Well, that’s not a headline you expected to read. But that is the official story, as charted in the 2012 Annual Report on Fuel Poverty Statistics, published this week (17 May).
The number of households in fuel poverty in England was 4m in 2009: in this latest report covering the year 2010, the numbers had fallen to 3.5m. This seems counter-intuitive as our memory is of cold, hard winters and rising energy prices, but some interesting features emerge about 2010 from the report.
First, it was a cold year, with January, February and December being months with average temperatures well below the norm for the last five years. Household energy consumption rose by about 10%. But energy prices were falling for the first time since 2000 – and of course have increased sharply again since 2010.
Second, incomes for most of the population increased by 2-3%, but for the poorest quintile the increase was 4%. This group includes a large proportion of the fuel poor, and the combination of better incomes and lower energy prices obviously feeds into the fuel poverty calculations.
Third, there was a startling improvement in the energy efficiency of our housing stock. Households with gas fired condensing boilers grew from 24% to 32%, and this more energy efficient equipment contributes to the story of an unusual year. The proportion of households in the upper four bands (out of seven) on the scale measuring energy efficiency rose from 52% to 57%. Since then, the Warm Front programme has been drastically scaled down, reducing that option for a lot of fuel poor households.
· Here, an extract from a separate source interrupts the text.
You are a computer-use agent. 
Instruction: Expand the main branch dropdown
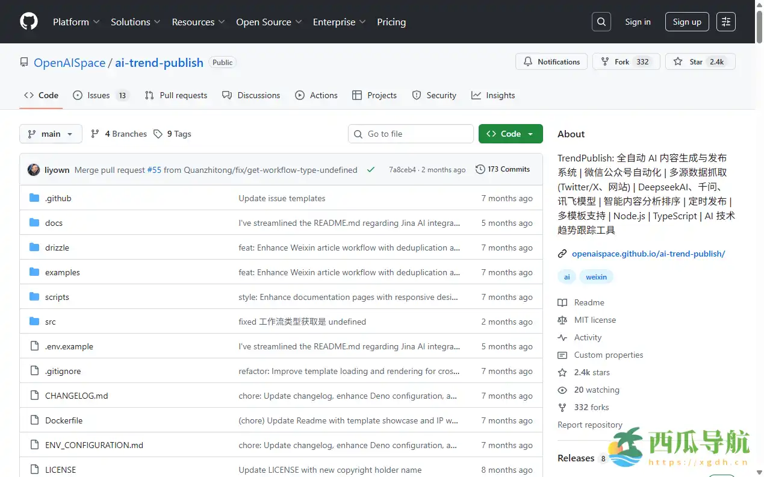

In fairness, ministers are not presenting these figures as a policy triumph. Their projections for 2011 and 2012 see fuel poverty numbers resuming their upward rise. The task of eradicating the scourge of fuel poverty (with its associated misery, illness and even death) remains a daunting one, and older households are very much in the front line. This time next year, with the next Annual Report, we will probably be delving into the thesaurus to find synonyms for depressing, lamentable or disgraceful.